O Sindicato da Habitação Social
Fundada após a guerra, que deixou dois milhões de refugiados, a instituição tem como missão garantir o direito à habitação. Apoia 120 mil famílias no pagamento da renda e 83 mil no pagamento do empréstimo. O seu financiamento decorre do desconto de 1% no salário pelos trabalhadores e 0,75% pelos empregadores. Os beneficiários são, na sua maioria, desempregados, precários, doentes e outras pessoas em situação económica desfavorável. Uma família que, com o apoio, paga agora 200 euros de renda, passará a pagar 400. Um empréstimo com uma mensalidade de 600 euros passará a ter o custo de 900. Este drástico aumento, combinado com uma taxa de desemprego galopante e cortes brutais nos salários, ameaça vários milhares de pessoas de despejo. A banca, ávida, já diz que quer alterar a forma como as pessoas pagam a casa.
É o Estado que recolhe a colectivização daquela parte do salário e, como tem uma enorme dívida à segurança social, esta está em dívida para com a organização: 2300 milhões de euros. Ainda assim, a instituição dispõe de 700 milhões de euros em depósitos e 15 mil milhões em património. Portanto, mais que um favor ao patronato (0,75% do salário não é um valor significativo), a extinção desta organização parece assumir os contornos da tentativa de roubo retroactivo de 18 mil milhões de euros nos salários dos trabalhadores gregos.
A Organização para as Políticas Sociais dos Trabalhadores
Esta organização é responsável pelo apoio social aos trabalhadores e pensionistas em várias áreas, garantindo-lhes ainda uma ampla oferta cultural e turismo social. Dispõe de 20 mil infantários no país, onde educação e alimentação são gratuitas. É responsável por 4,5 milhões de dormidas/ano em turismo social e organiza 150 produções teatrais, para além de garantir bilhetes gratuitos para diversos espectáculos. O seu esquema de financiamento é igualmente através da mutualização dos salários, mas é fácil de ver que o seu fecho coloca em risco milhares de pequenas e médias empresas. A resistência está em marcha. Para além das manifestações, greves e divulgação, um infantário foi já ocupado pelos seus 15 trabalhadores e está em autogestão.

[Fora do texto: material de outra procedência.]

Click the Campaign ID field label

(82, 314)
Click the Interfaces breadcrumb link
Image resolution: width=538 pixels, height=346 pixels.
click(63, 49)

A austeridade não ataca só na economia
A extinção destas duas instituição é não só violenta para os trabalhadores, pensionistas e desempregados, como também é ruinosa para a economia. O que leva então esta medida a figurar no segundo plano de "resgate"? Para além do assalto imediato aos descontos dos trabalhadores há mais razões. Já no memorando original se procurava destruir todas as organizações representantes dos trabalhadores. As alterações das leis laborais foram no mesmo sentido, de enfraquecimento – e quase abolição – da contratação colectiva e agora até da proibição de novos contratos permanentes no sector público. Estas mútuas tinham sobrevivido. Este é assim mais um passo nessa caminhada de anular todo e qualquer laço social entre os trabalhadores, toda e qualquer forma de solidariedade. A "austeridade" não se limita a ser o mecanismo de extorsão dos trabalhadores para o capital, é também uma forma de profunda engenharia social.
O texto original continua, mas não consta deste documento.